[Element lookup records]
------------
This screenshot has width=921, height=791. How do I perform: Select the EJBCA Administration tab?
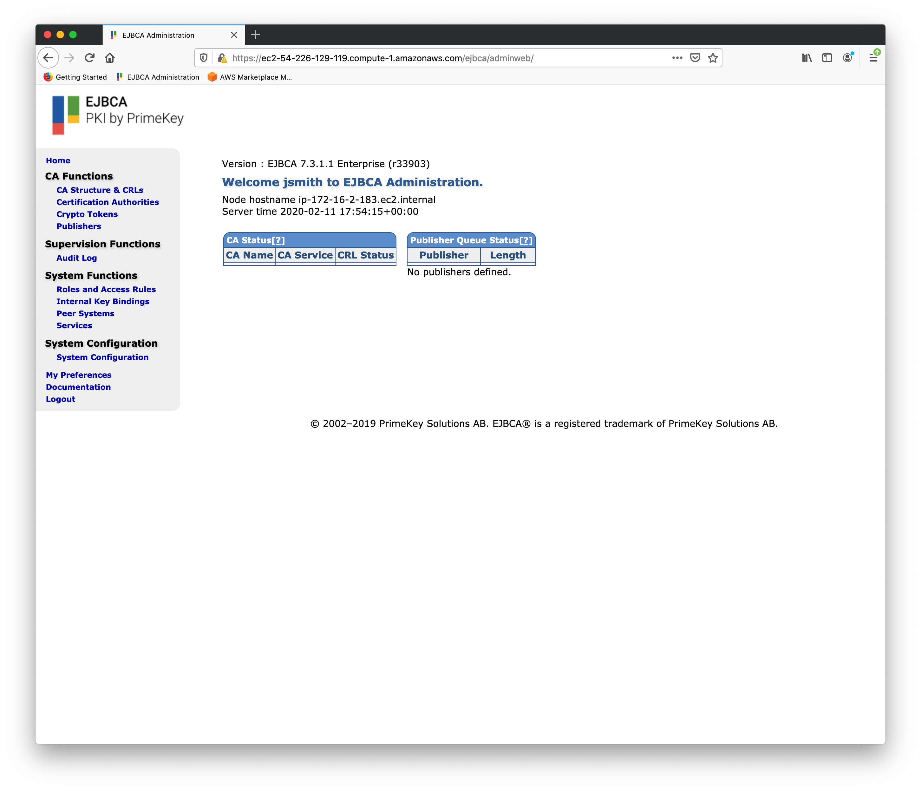click(164, 35)
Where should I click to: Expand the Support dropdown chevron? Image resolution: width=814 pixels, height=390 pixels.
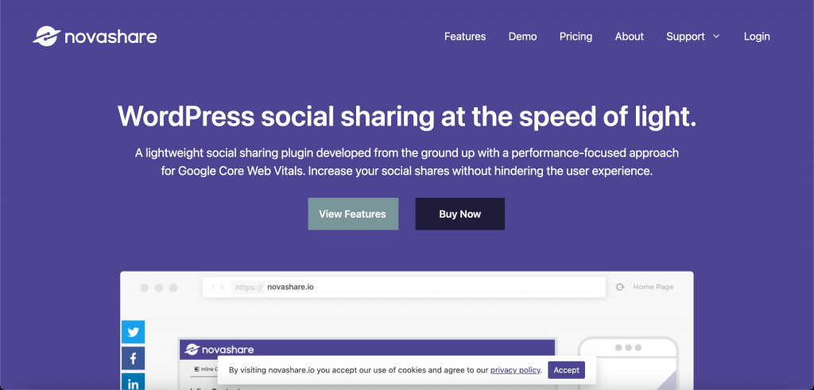(x=716, y=37)
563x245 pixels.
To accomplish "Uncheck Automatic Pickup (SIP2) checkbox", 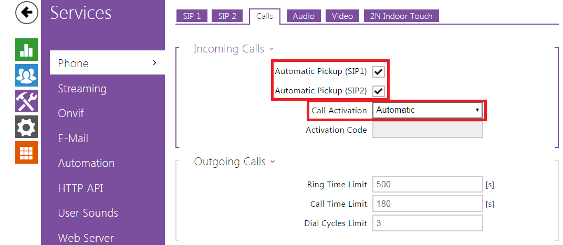I will pos(379,91).
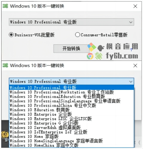
Task: Click the green Android robot watermark icon
Action: pos(98,56)
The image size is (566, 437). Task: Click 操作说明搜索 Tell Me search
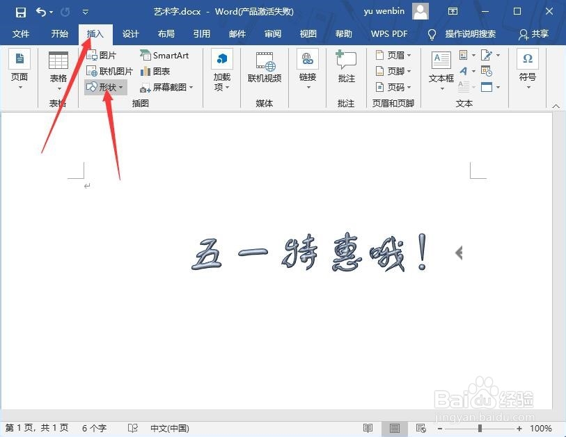tap(471, 33)
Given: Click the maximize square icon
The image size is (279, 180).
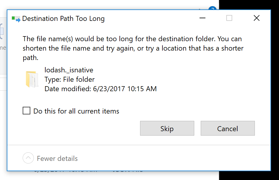Looking at the screenshot, I should tap(229, 18).
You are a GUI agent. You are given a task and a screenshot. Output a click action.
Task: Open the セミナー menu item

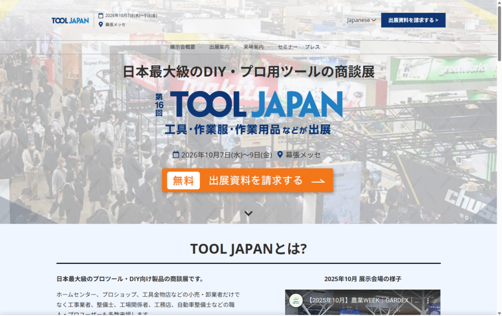pos(287,47)
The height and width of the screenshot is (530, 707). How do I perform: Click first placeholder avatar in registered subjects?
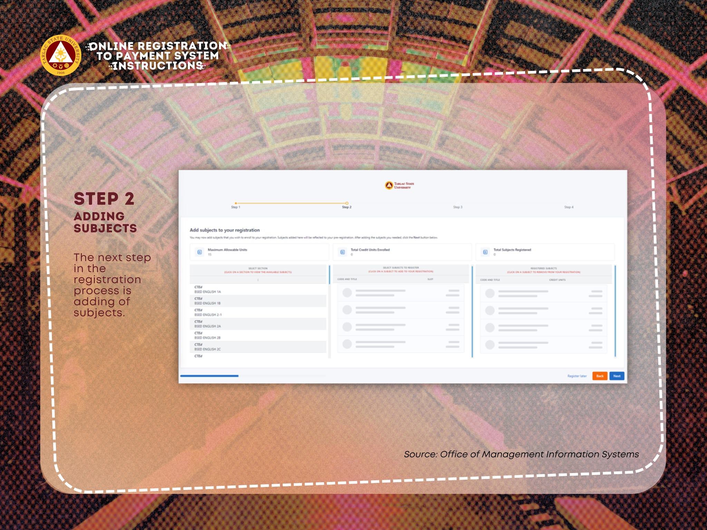coord(490,293)
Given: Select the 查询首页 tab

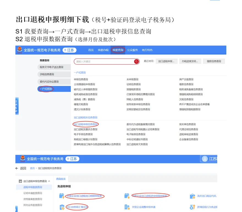Looking at the screenshot, I should (61, 178).
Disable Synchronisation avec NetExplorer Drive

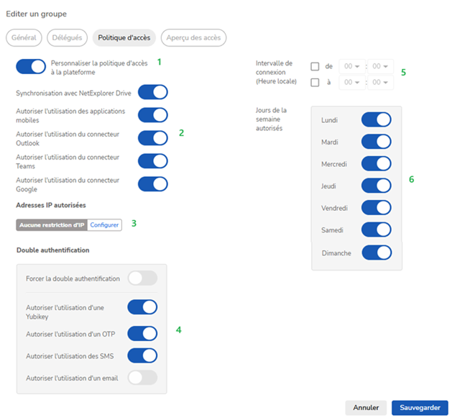(x=152, y=92)
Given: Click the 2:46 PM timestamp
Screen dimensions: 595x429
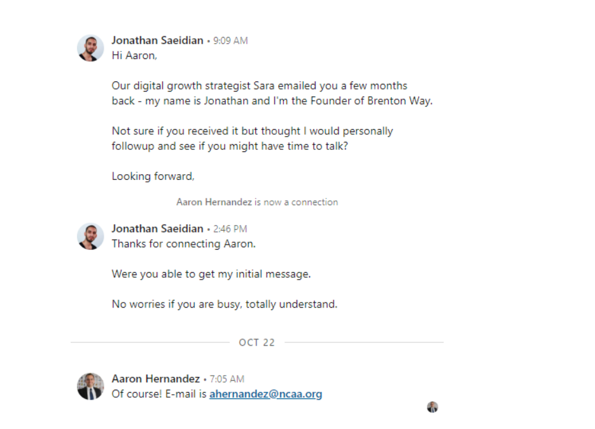Looking at the screenshot, I should pos(230,229).
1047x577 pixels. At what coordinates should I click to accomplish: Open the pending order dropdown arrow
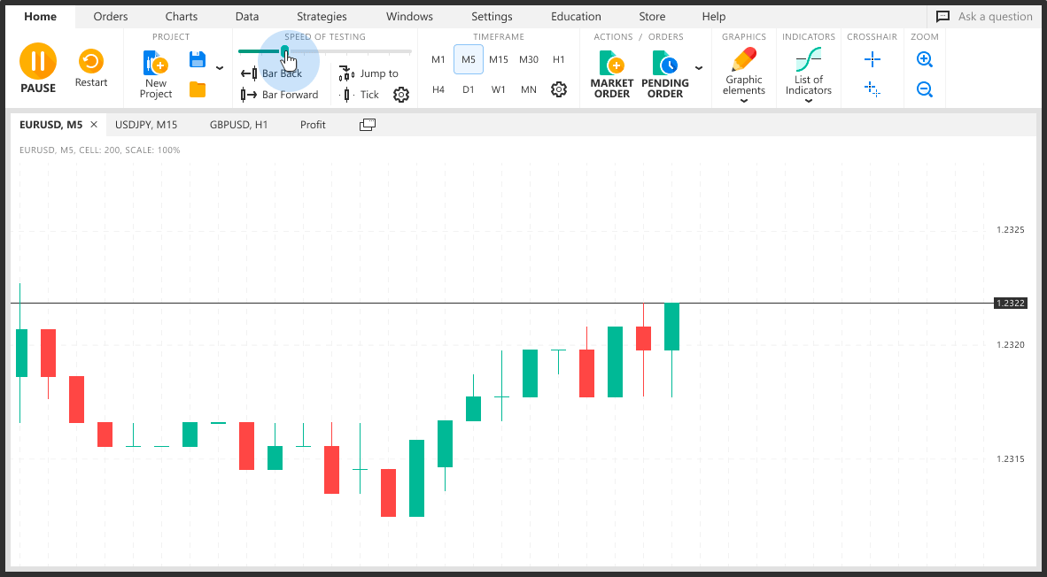click(x=699, y=66)
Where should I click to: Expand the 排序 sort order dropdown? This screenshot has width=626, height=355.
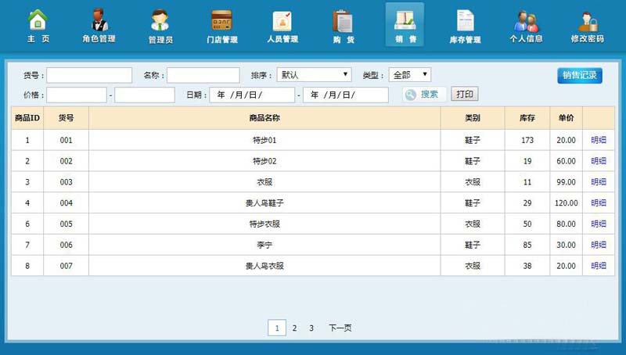[314, 75]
------------
- **Given task**: Write out the items word for word, starting with the first line and ending after the line that contains "(x=716, y=37)". Leave out the pictures.

- **Output**:
This screenshot has width=921, height=791. How do I perform: Select the EJBCA Administration tab?
click(164, 35)
Where should I click to: Expand the Support dropdown chevron? Image resolution: width=814 pixels, height=390 pixels.
(x=716, y=37)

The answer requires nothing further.